# 15% all around!



## danimal (Oct 4, 2011)

Just finished get my tint done. This makes the car look so good! Wish I would have done it sooner!


Sent from my Autoguide iPhone app


----------



## JMORIN (Jun 2, 2012)

Looks real good with the black!


----------



## NYCruze2012 (Jan 16, 2012)

Your Cruze is looking mighty sharp!

Sent from my DROID3


----------



## danimal (Oct 4, 2011)

Thanks! Got to love the all black!


Sent from my Autoguide iPhone app


----------



## bh04 (Aug 5, 2011)

Looks great! Black windows with a black car. Always a favorite


----------



## ErikBEggs (Aug 20, 2011)

Looks great. Tint looks really nice on the Cruze. Pity most can't get away with going that dark...


----------



## Vetterin (Mar 27, 2011)

ErikBEggs said:


> Looks great. Tint looks really nice on the Cruze. Pity most can't get away with going that dark...


+1. I had to go 35% cause I wouldn't even chance 20%....although I really wanted to.


----------



## gman19 (Apr 5, 2011)

Love it! Looks real sharp on that black!


----------



## danimal (Oct 4, 2011)

Thanks! It's proved itself to be real nice when it was 97 yesterday!
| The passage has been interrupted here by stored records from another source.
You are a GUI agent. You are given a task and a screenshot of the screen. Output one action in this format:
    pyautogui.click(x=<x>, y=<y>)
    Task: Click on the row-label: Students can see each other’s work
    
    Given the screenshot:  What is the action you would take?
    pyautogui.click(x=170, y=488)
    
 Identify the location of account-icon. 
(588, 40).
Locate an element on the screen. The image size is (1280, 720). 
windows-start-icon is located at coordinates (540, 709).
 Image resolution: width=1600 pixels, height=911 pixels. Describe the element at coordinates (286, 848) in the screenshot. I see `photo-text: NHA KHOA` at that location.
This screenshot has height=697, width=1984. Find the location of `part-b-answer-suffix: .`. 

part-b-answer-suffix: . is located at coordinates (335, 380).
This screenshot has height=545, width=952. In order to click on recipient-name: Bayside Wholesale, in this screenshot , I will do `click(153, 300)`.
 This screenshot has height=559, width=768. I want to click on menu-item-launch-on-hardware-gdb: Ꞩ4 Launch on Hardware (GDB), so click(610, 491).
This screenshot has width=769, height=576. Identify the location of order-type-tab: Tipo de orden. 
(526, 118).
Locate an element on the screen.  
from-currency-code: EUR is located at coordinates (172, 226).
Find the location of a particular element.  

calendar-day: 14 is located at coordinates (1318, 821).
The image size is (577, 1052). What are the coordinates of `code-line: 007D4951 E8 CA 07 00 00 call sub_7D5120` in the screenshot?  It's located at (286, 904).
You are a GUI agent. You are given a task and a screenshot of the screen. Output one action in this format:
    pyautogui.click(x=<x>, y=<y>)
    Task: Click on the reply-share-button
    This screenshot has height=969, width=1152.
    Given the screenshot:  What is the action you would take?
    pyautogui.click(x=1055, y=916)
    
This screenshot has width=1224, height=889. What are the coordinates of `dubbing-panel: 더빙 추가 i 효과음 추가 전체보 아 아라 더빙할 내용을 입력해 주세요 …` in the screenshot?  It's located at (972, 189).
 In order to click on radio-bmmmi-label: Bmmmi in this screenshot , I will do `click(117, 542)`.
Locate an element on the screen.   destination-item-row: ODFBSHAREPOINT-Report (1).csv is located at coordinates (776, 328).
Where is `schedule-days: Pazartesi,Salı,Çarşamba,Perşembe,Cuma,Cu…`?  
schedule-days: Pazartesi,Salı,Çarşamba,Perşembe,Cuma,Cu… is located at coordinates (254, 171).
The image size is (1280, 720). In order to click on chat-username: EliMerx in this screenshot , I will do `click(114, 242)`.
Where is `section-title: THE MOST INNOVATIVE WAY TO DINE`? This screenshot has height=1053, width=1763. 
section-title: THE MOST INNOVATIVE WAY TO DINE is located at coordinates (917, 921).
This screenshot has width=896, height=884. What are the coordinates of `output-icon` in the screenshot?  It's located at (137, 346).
Sent from my Autoguide iPhone app


----------



## susan421 (Apr 17, 2012)

OMG black tint look great, now you can see your face in it ................


----------



## myselfalex (Jun 13, 2012)

****, that is one helluva clean look with the all black then the blinging rims below.


----------



## susan421 (Apr 17, 2012)

*Cruze in Black*

cruze in all black. Luv it. Have you taken a pic in its reflection? That’s the best part of a blackky. Cool work though!


----------